Lima - Exatamente! E aí quando o sistema está travado perto de vencer uma declaração, um prazo que ele mesmo impôs, se passar do prazo, a responsabilidade é do contador. Cada declaração que surge não tem nenhum tipo de negociação. Um exemplo é a última que teve, a Reinf que entrou com distribuição de lucros dos sócios de forma mensal, tem que ser declarado. O governo prometeu finalizar a Dirf no ano passado, por conta da entrada da Reinf. Eles lançaram a portaria sobre a extinção da Dirf, e todos os contadores do Brasil comemoraram o término. Passou um mês, lançaram nova portaria dizendo que ficou para o próximo ano. Isso porque algum órgão de algum lugar pediu para que fosse prorrogado. Vamos ter que fazer, por mais um ano, uma declaração anual com as mesmas informações da Reinf, que é mensal. O contador fica com duplicidade de informações e um risco muito alto pela quantidade de obrigações que tem. Cada obrigação acessória, tem multas milionárias. O risco de uma empresa de contabilidade é muito alto, os empresários não querem pagar muito para o contador porque não veem muito valor nesse risco, de obrigações acessórios por si só. Esses são só alguns dos problemas da classe vivida.
Contab - Qual o pior e qual o melhor cliente?
Lima - O pior cliente é aquele que não enxerga o valor do trabalho do contador, que só quer receber sua guia no final do mês. É a guia de imposto e acabou.
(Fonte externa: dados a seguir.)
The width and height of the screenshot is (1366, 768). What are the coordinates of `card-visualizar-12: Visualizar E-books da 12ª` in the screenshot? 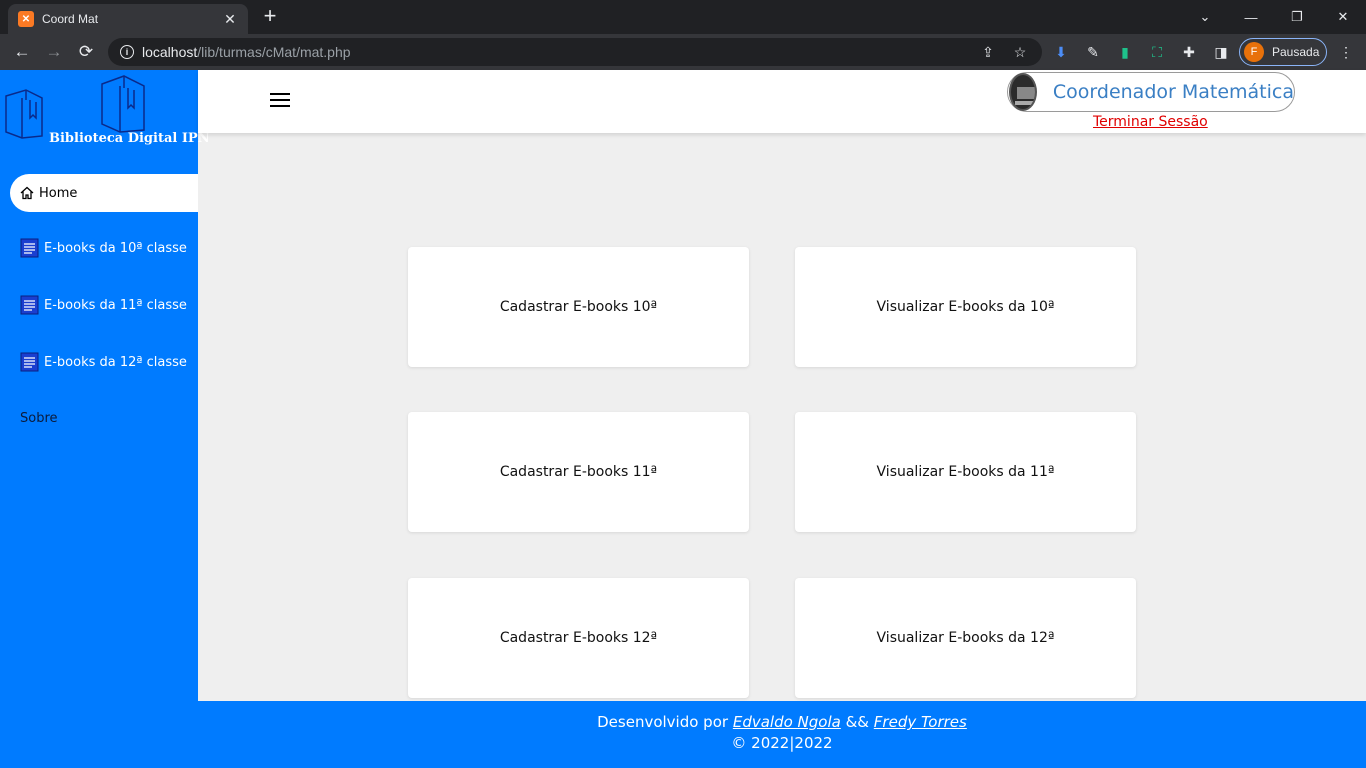 It's located at (966, 638).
O melhor cliente é aquele que tem uma noção que a contabilidade é um auxílio na gestão do negócio dele, é aquele que manda toda a matéria-prima necessária para que o contador possa trabalhar e possa falar sobre o seu negócio com o contador. Esse é o sonho de cliente que a gente quer alcançar na Contabilidade, transformando a cabeça da sociedade, dos empresários e dos contadores também, do posicionamento, da postura dos contadores perante seus clientes.
Contab - O perfil Contador Revoltado é educativo nesse sentido?
Lima - O meu perfil tem a parte de humor e a de gestão. No viés cômico, tem vídeos e sketches do dia a dia da profissão, sátiras sobre o relacionamento de cliente com o contador, do contador com a Receita Federal, com personagens. Existe também o viés de gestão e de valorização da classe contábil. Criei um movimento de posicionamento dos contadores. Tenho um evento que se chama "o ponto fora da curva", que foi realizado esse ano em São Paulo, com mais de 3,5 mil contadores, de equipes de empresas de Contabilidade que vão lá para a aperfeiçoar a gestão dos seus negócios contábeis. Falo sobre quais serviços a oferecer para os clientes, as melhores tecnologias utilizadas para os contadores se valorizarem, para cobrarem melhores honorários, para poderem oferecer serviços diferenciados para o mercado.